**Problem details:**
Rewrite the records from the line containing "Task: Open the Camtasia green C taskbar icon" down to the line containing "tap(517, 80)", replacing "input field" with "text box" and leaving everything else unchanged.

**Entries:**
----
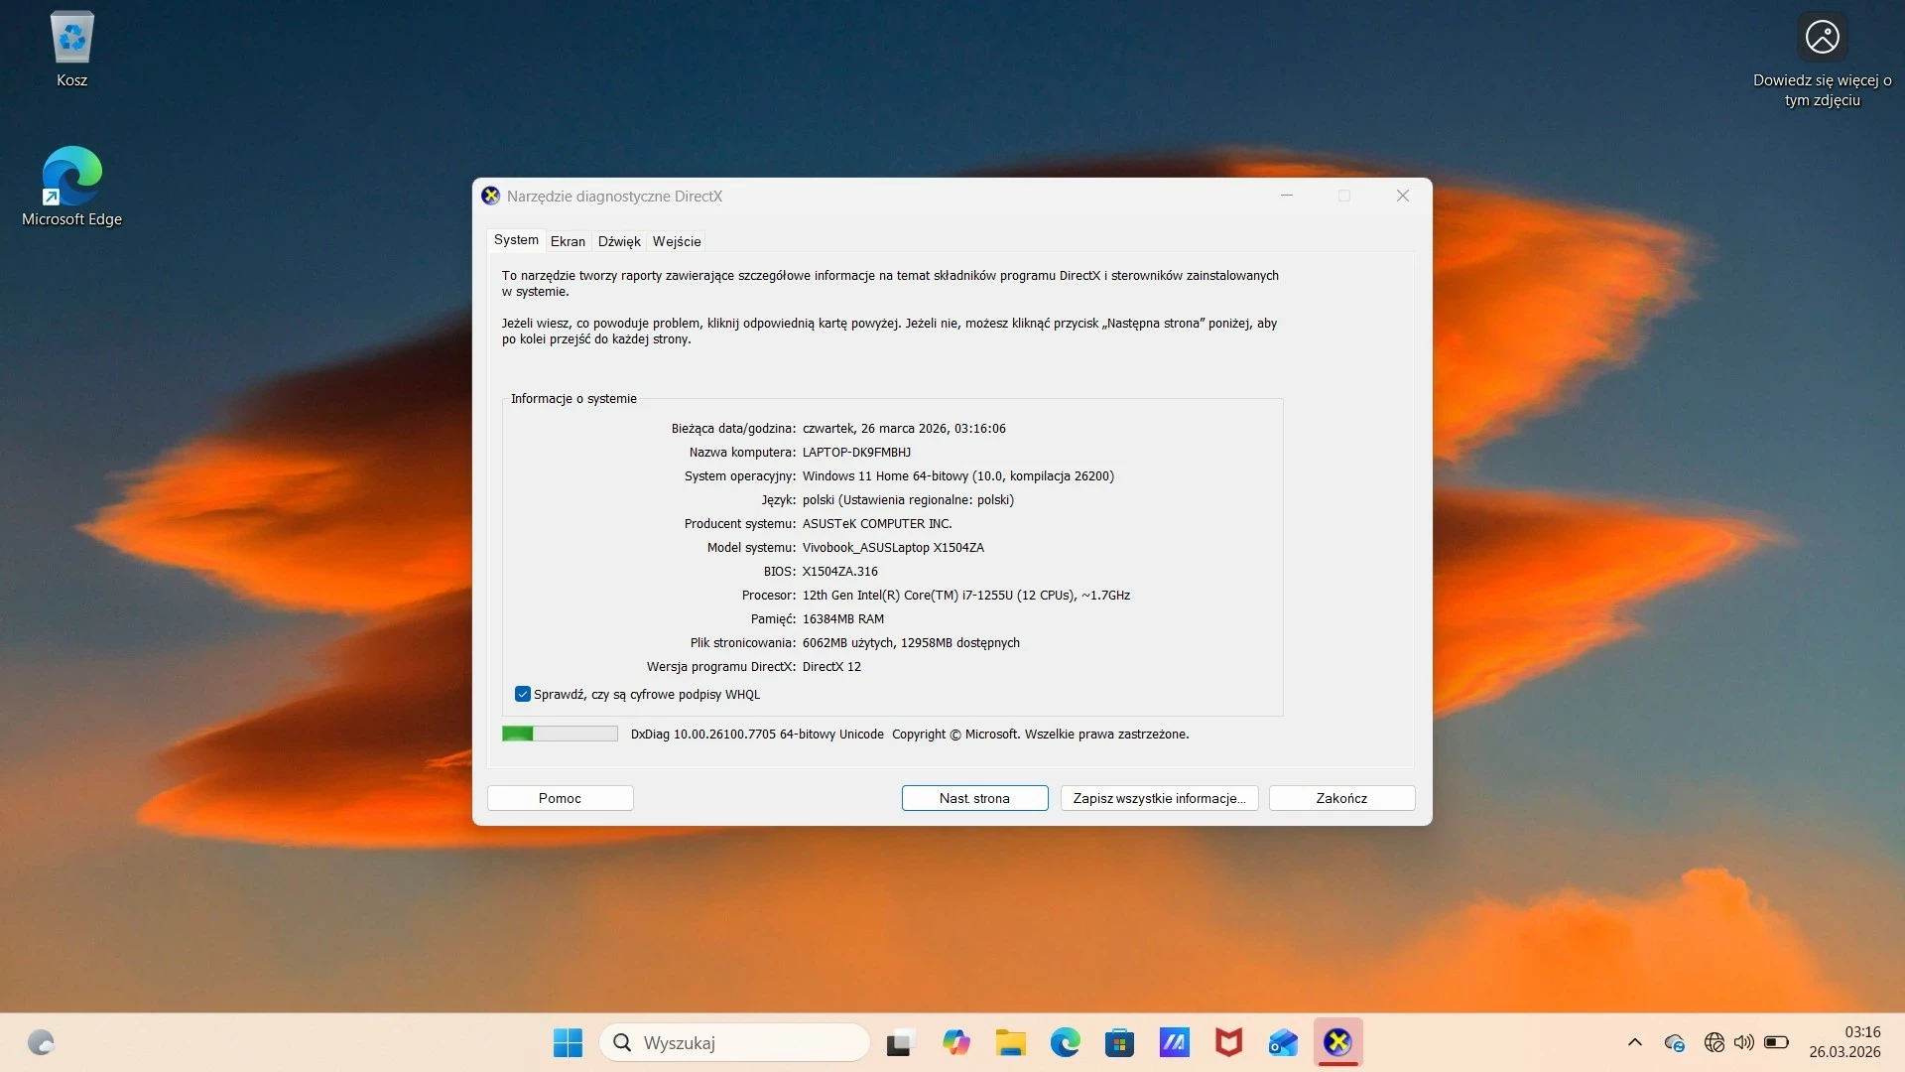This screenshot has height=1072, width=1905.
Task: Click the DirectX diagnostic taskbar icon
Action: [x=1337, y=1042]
----
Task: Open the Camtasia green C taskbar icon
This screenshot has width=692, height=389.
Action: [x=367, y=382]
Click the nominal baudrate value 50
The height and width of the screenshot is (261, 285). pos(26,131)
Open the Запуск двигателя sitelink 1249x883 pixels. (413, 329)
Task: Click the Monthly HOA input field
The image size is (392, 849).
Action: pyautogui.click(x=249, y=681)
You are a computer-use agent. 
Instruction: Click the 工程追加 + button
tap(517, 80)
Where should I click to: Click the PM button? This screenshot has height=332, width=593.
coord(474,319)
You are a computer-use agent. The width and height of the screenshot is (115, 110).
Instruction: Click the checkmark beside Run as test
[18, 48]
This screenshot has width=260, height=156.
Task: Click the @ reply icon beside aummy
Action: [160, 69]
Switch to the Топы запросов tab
----
**Task response:**
Task: Open the Camtasia green C taskbar icon
This screenshot has width=692, height=389.
Action: [x=367, y=382]
Click the nominal baudrate value 50
The height and width of the screenshot is (261, 285). pos(26,131)
Open the Запуск двигателя sitelink 1249x883 pixels. (413, 329)
Task: Click the Monthly HOA text box
The image size is (392, 849).
Action: pyautogui.click(x=249, y=681)
You are a computer-use agent. 
Instruction: Click the 工程追加 + button
tap(517, 80)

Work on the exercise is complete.